§ **Direction**
Rewrite the items below as a numbered list, one line per entry, leaving out the blank lines.

-- BEGIN --

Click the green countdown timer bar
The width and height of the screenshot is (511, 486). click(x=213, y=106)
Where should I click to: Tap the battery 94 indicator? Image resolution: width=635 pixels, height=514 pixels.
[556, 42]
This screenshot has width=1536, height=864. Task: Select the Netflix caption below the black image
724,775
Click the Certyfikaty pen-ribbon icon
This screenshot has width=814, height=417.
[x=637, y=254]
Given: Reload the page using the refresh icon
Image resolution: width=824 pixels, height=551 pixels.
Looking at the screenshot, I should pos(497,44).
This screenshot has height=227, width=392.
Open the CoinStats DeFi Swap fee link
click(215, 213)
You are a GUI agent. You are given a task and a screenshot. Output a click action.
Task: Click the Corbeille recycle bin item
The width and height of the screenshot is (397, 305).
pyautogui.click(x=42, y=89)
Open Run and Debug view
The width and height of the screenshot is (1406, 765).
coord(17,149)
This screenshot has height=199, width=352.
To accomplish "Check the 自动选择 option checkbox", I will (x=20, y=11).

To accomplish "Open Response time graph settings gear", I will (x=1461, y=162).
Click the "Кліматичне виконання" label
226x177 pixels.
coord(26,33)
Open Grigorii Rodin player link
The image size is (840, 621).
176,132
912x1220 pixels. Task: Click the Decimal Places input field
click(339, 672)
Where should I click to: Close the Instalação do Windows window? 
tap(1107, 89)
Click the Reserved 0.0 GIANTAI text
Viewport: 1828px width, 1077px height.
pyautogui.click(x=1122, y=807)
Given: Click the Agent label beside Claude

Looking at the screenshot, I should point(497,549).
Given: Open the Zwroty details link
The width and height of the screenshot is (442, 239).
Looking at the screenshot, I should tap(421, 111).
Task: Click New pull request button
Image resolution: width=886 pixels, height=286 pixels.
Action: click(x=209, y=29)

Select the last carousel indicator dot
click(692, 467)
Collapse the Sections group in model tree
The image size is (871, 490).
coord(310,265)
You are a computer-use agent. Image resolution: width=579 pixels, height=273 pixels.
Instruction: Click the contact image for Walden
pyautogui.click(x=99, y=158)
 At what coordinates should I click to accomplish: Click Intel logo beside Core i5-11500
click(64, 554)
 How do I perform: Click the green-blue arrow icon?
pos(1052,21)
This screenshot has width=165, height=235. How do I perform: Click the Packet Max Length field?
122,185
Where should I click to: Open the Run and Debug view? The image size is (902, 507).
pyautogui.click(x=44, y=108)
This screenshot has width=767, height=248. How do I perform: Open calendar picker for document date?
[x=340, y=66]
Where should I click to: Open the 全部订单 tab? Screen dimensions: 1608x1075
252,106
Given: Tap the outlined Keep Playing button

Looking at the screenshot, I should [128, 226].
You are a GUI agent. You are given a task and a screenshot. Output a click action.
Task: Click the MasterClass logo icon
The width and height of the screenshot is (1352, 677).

-- END --

§ **Result**
1. Click the green countdown timer bar
2. The width and height of the screenshot is (511, 486). click(x=213, y=106)
3. Where should I click to: Tap the battery 94 indicator? Image resolution: width=635 pixels, height=514 pixels.
4. [556, 42]
5. This screenshot has width=1536, height=864. Task: Select the Netflix caption below the black image
6. 724,775
7. Click the Certyfikaty pen-ribbon icon
8. This screenshot has width=814, height=417.
9. [x=637, y=254]
10. Given: Reload the page using the refresh icon
11. Image resolution: width=824 pixels, height=551 pixels.
12. Looking at the screenshot, I should pos(497,44).
13. This screenshot has height=227, width=392.
14. Open the CoinStats DeFi Swap fee link
15. click(215, 213)
16. You are a GUI agent. You are given a task and a screenshot. Output a click action.
17. Task: Click the Corbeille recycle bin item
18. The width and height of the screenshot is (397, 305).
19. pyautogui.click(x=42, y=89)
20. Open Run and Debug view
21. The width and height of the screenshot is (1406, 765).
22. coord(17,149)
23. This screenshot has height=199, width=352.
24. To accomplish "Check the 自动选择 option checkbox", I will (x=20, y=11).
25. To accomplish "Open Response time graph settings gear", I will (x=1461, y=162).
26. Click the "Кліматичне виконання" label
27. 226x177 pixels.
28. coord(26,33)
29. Open Grigorii Rodin player link
30. The image size is (840, 621).
31. 176,132
32. 912x1220 pixels. Task: Click the Decimal Places input field
33. click(339, 672)
34. Where should I click to: Close the Instalação do Windows window? 
35. tap(1107, 89)
36. Click the Reserved 0.0 GIANTAI text
37. Viewport: 1828px width, 1077px height.
38. pyautogui.click(x=1122, y=807)
39. Given: Click the Agent label beside Claude
40. Looking at the screenshot, I should point(497,549).
41. Given: Open the Zwroty details link
42. The width and height of the screenshot is (442, 239).
43. Looking at the screenshot, I should tap(421, 111).
44. Task: Click New pull request button
45. Image resolution: width=886 pixels, height=286 pixels.
46. Action: click(x=209, y=29)
47. Select the last carousel indicator dot
48. click(692, 467)
49. Collapse the Sections group in model tree
50. The image size is (871, 490).
51. coord(310,265)
52. You are a computer-use agent. Image resolution: width=579 pixels, height=273 pixels.
53. Instruction: Click the contact image for Walden
54. pyautogui.click(x=99, y=158)
55.  At what coordinates should I click to accomplish: Click Intel logo beside Core i5-11500
56. click(64, 554)
57.  How do I perform: Click the green-blue arrow icon?
58. pos(1052,21)
59. This screenshot has width=165, height=235. How do I perform: Click the Packet Max Length field?
60. 122,185
61. Where should I click to: Open the Run and Debug view? The image size is (902, 507).
62. pyautogui.click(x=44, y=108)
63. This screenshot has width=767, height=248. How do I perform: Open calendar picker for document date?
64. [x=340, y=66]
65. Where should I click to: Open the 全部订单 tab? Screen dimensions: 1608x1075
66. 252,106
67. Given: Tap the outlined Keep Playing button
68. Looking at the screenshot, I should [128, 226].
69. You are a GUI agent. You are given a task and a screenshot. Output a click action.
70. Task: Click the MasterClass logo icon
71. The width and height of the screenshot is (1352, 677).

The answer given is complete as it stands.